誰が競争相手か
競争戦略とは、「相手との違いをつくり、またそれを利用してゲームの展開を自分に有利にもっていくこと」にほかなりません。その違いは画期的な新製品の開発を行ったり、流通チャネルの支配力の差を利用したり、とさまざまです。しかしそのエッセンスは、「相手との違い」にあります。「相手との違い」が競争戦略のエッセンスである以上、その相手が誰であるかが明確になっていること、また「相手」を取り違えていないことは、的確な戦略の発想のためにもっとも基本的なことになります。しかし、「誰が競争相手か」を考える際には、本質的で柔軟な思考が必要になります。
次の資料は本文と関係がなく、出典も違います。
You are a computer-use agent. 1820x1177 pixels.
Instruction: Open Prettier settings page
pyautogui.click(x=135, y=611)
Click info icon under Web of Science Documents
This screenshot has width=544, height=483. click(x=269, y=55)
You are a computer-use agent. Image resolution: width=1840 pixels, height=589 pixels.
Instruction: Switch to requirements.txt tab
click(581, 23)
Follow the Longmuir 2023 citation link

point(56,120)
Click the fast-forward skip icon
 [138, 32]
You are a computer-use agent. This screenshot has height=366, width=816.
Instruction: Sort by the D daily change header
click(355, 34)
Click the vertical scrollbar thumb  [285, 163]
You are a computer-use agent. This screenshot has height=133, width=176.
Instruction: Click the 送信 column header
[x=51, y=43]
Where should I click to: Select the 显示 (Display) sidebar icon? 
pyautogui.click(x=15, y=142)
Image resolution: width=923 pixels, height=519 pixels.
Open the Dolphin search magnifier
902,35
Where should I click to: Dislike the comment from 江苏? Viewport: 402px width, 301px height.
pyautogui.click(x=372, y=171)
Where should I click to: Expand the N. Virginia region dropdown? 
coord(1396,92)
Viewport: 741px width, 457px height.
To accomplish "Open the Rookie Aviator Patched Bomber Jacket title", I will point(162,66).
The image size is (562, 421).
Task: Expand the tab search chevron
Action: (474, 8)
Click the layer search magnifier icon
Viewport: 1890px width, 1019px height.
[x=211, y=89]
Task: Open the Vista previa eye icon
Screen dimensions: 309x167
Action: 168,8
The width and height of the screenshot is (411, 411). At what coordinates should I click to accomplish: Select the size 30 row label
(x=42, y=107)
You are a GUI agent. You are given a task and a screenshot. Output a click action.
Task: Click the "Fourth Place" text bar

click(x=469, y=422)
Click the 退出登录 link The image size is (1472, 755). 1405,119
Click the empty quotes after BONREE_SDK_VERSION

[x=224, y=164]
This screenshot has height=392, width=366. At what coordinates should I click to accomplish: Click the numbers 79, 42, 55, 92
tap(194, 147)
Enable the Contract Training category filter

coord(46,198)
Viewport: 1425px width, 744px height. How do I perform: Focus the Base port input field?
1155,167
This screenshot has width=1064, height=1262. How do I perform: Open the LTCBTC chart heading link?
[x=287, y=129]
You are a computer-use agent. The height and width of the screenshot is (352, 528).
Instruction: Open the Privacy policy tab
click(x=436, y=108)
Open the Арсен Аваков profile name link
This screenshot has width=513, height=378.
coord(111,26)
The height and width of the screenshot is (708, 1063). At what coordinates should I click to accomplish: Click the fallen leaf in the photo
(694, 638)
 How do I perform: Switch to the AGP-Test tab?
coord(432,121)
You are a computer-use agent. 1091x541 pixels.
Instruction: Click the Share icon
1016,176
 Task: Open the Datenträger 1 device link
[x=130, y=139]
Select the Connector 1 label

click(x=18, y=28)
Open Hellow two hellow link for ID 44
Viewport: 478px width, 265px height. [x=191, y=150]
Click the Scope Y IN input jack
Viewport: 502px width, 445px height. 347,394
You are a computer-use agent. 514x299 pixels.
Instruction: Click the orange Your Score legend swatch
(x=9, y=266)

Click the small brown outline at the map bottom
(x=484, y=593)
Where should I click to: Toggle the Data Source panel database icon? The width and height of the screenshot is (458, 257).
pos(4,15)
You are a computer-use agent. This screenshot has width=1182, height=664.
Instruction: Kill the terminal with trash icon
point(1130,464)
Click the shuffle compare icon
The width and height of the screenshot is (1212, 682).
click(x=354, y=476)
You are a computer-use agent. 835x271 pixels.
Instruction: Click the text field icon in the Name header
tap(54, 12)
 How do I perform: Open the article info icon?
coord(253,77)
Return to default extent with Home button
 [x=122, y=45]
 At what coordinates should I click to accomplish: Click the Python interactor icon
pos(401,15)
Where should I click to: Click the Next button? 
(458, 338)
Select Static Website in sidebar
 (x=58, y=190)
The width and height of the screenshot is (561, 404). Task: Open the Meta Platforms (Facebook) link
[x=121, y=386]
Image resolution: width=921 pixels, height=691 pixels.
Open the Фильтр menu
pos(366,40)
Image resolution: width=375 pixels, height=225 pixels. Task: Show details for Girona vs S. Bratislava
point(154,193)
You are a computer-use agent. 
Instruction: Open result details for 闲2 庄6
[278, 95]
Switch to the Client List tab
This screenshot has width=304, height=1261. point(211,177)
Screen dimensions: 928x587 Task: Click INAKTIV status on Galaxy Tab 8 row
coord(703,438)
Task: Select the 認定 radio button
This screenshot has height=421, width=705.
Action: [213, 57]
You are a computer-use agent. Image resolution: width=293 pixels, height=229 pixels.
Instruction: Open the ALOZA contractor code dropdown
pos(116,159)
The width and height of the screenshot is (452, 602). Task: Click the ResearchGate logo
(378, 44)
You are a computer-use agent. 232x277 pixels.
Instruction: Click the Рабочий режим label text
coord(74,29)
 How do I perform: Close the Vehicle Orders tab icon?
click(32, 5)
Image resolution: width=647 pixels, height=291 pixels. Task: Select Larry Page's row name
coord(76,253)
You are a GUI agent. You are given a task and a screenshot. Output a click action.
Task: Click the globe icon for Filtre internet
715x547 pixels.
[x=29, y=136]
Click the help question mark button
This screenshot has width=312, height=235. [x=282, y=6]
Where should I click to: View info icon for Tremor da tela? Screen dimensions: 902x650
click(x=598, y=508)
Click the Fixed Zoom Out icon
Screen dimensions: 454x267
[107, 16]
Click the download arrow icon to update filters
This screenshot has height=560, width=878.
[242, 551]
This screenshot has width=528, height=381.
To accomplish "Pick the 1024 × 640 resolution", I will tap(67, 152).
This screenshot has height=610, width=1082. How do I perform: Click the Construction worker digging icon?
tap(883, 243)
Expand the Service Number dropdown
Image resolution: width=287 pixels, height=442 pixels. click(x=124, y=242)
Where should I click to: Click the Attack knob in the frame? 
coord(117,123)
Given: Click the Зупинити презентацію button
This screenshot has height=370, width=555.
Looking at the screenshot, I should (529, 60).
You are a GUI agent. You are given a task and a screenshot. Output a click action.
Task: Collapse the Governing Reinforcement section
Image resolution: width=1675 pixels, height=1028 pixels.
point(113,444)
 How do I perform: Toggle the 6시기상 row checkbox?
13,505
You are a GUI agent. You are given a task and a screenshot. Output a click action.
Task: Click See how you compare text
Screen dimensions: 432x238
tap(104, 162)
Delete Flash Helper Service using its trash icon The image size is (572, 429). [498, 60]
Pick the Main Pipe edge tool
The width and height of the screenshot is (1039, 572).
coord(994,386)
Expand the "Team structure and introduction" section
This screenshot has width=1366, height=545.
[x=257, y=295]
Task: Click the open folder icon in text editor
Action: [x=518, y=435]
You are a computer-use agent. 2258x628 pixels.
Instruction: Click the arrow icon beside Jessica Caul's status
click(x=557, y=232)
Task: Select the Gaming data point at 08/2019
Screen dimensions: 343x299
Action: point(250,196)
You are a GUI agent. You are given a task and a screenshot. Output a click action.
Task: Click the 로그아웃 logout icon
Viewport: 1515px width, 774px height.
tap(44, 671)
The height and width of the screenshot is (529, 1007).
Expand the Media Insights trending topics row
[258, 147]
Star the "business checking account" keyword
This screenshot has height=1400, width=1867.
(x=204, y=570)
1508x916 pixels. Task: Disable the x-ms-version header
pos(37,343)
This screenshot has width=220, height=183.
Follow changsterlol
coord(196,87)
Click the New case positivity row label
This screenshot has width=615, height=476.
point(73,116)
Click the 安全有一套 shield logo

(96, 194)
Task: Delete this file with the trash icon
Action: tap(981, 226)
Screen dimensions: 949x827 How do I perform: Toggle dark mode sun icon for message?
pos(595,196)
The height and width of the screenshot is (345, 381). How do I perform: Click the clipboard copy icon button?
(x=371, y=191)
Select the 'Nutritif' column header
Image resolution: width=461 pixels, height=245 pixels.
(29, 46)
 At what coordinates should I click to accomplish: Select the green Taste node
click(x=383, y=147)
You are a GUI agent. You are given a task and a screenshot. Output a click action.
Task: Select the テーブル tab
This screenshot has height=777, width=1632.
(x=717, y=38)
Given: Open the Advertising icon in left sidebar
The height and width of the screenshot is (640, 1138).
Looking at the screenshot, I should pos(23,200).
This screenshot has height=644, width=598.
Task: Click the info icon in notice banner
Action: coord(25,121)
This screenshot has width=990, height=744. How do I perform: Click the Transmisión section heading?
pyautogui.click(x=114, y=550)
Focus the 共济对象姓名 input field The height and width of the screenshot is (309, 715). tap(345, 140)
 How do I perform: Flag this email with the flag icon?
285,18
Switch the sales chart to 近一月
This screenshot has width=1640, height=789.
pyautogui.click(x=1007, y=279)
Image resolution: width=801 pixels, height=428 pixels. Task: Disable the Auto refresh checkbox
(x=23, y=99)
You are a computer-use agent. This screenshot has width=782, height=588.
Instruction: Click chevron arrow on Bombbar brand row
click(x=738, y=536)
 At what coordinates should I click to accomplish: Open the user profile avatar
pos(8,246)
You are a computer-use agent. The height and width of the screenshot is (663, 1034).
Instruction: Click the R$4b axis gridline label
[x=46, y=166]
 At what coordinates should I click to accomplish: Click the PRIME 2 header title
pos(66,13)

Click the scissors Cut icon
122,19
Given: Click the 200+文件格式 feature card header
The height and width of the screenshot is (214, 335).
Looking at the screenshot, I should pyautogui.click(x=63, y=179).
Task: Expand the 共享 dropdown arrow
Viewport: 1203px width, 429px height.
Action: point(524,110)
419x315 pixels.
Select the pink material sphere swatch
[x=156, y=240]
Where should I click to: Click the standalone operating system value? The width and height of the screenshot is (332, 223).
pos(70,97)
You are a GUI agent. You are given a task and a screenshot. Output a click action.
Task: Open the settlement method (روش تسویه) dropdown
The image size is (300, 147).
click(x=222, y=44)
例として、フィットネスクラブを考えてみましょう。先ず競争相手として思い浮かぶのは、同一製品の生産者です。フィットネスクラブの場合、同じ地域の別なフィットネスクラブになります。次に、機能上の代替製品です。家庭用フィットネス機器を購入して自宅で運動することは、健康や体力の維持・向上を目的としてフィットネスクラブで行う運動の代替になります。最後に、目的は同一だがまったく異なる製品の生産者です。健康や体力の維持・向上が目的であればダイエット食品の生産者を、暇つぶしが目的であれば同一地域のパチンコ店を競争相手として考えるべきかもしれません。
このように、競争相手は実に広範に存在するのです。したがって、もっと広い目で競争相手を考えなければ、顧客の需要の本当の奪い合いに参加すらできないことになります。とくに「機能上の代替製品」「目的は同一だがまったく異なる製品の生産者」は、時として見落とされがちなので注意を要します。その見落としの結果、誤った戦略対応がつくられることのダメージの大きさはいうまでもないでしょう。
「誰が競争相手か」を考える際には、本質的で柔軟な思考が必要になるのです。